León XIII no solo empezó una nueva era financiera en el Vaticano. También fue el autor de la encíclica más influyente escrita desde un punto de vista económico: Rerum novarum, que acertó a posicionarse entre los desmanes del salvaje capitalismo de aquella época y la respuesta marxista, que anticipaba el ataque contra las libertades fundamentales que tuvo en la Unión Soviética su mayor expresión. Con el tiempo, superando crisis y guerras, la Rerum novarum, por simplificar, abrió paso políticamente a movimientos que han perdurado hasta hoy y que han marcado los fundamentos económicos de la Unión Europea. Desde la democracia cristiana hasta la socialdemocracia, nada se podría entender sin aquellos preceptos que defendían la dignidad del ser humano, la lucha contra las extremas desigualdades y el favorecimiento de la meritocracia a través del trabajo bien hecho.

El cardenal Robert Prevost (Chicago, 1955) es licenciado en Matemáticas y Teología y doctor en Derecho Canónico. De vocación: misionero. Su orden, los agustinos. Es san Agustín, obispo de Hipona, en el noreste de la actual Argelia, su referente a través de obras como Confesiones y La Ciudad de Dios. Al ser nombrado Santo Padre tras el cónclave del año pasado, asumió el nombre de León XIV. Envió un mensaje. Al igual que a finales del siglo XIX, las relaciones económicas serían una de sus máximas prioridades en la sociedad actual. Y a ningún analista se le escapaba que, entre ellas, estaba la influencia transformadora (o destructora) que puede acabar teniendo la inteligencia artificial (IA).

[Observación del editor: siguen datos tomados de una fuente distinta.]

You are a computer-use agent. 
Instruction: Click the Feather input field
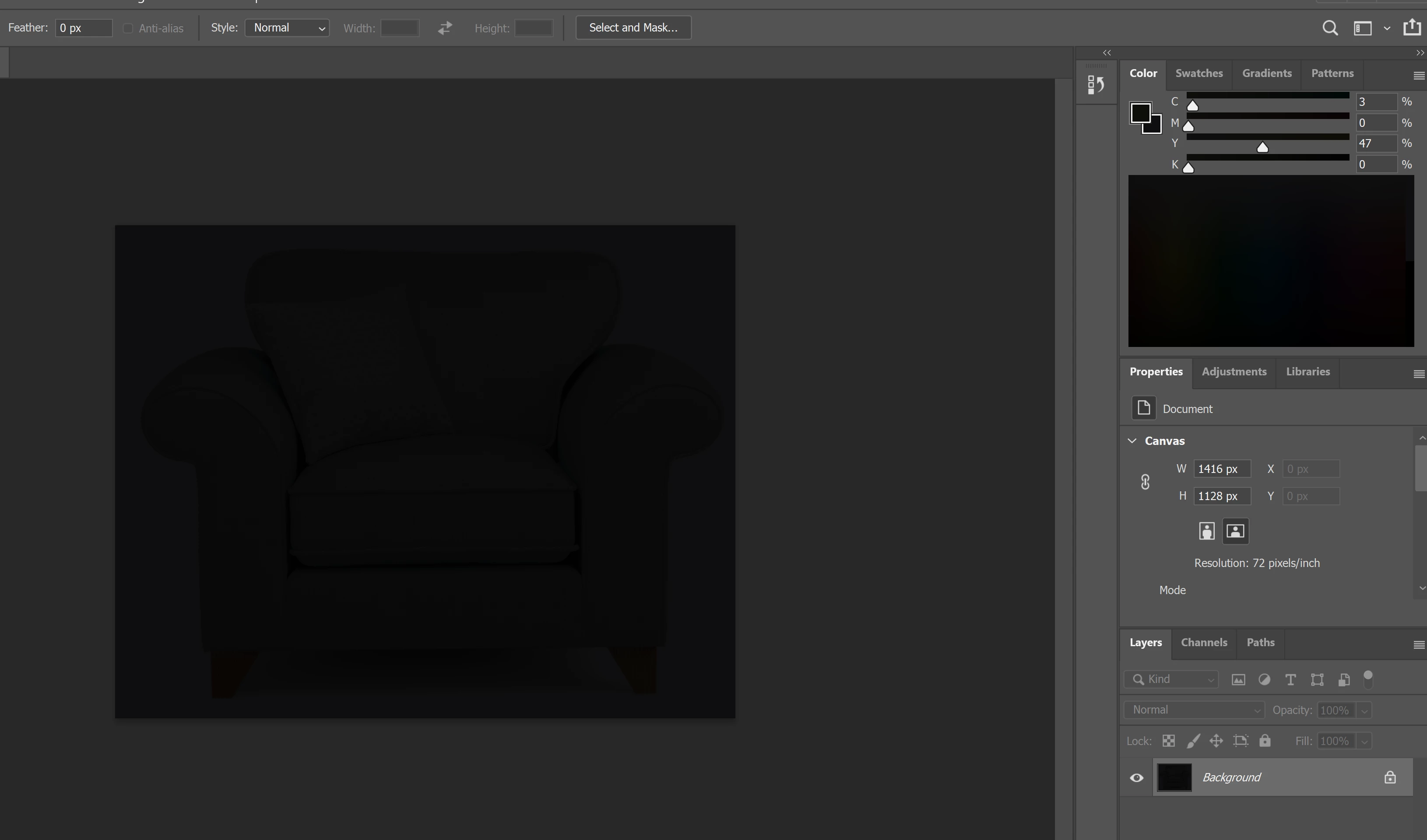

Esta semana se ha dado a conocer la primera encíclica de León XIV, Magnifica Humanitas, donde lanza una alerta sobre los peligros de la IA y cómo su mal uso puede afectar a la propia existencia de la humanidad. Una encíclica que supone un aviso sin ambigüedades sobre la oligarquía tecnológica que quiere controlar el planeta para sus propios intereses. Una situación paralela a las oligarquías bancarias e industriales que dominaban Estados Unidos y una parte de Europa a comienzos del siglo XX.

El papa León XIV avisa de los desafíos éticos en tiempos de aceleración, enriquecimiento, corrupción y control tecnológico; pero, mientras, también debe dar ejemplo con una economía que tiene mucho más cerca: la del propio Vaticano.

Los fundamentos de la economía vaticana y de la Iglesia católica creados por León XIII llevan años tumultuosos. Las finanzas vaticanas -como bien explica el reportaje de portada de esta semana de ‘activos’, elaborado por la corresponsal de EL PERIÓDICO en Roma, Irene Savio- son tan complejas de entender como obsoletas. La transparencia no es una de sus virtudes y, si fueran una empresa, difícilmente superarían el crédito necesario.

Arreglar el endémico descontrol en la gestión vaticana depende de dos ejecutivos españoles -un emeritense y un vigués- que han decidido mantenerse en el anonimato informativo. No responden a preguntas ni les interesa contar nada. Reordenar las finanzas, incluyendo los fondos de pensiones de los empleados vaticanos, es uno de sus objetivos. Alguien puede decir que el Vaticano nunca puede quebrar, ya que su patrimonio es de un valor infinito. Pero ¿basta este argumento como excusa?

A una semana de que el Papa aterrice en España, la Iglesia católica debe poder contar a sus fieles cómo genera sus recursos y cómo los distribuye. Una tarea de transparencia necesaria en tiempos de IA. Predicar y dar ejemplo. Empezó el papa Francisco. Es el turno de que siga León XIV.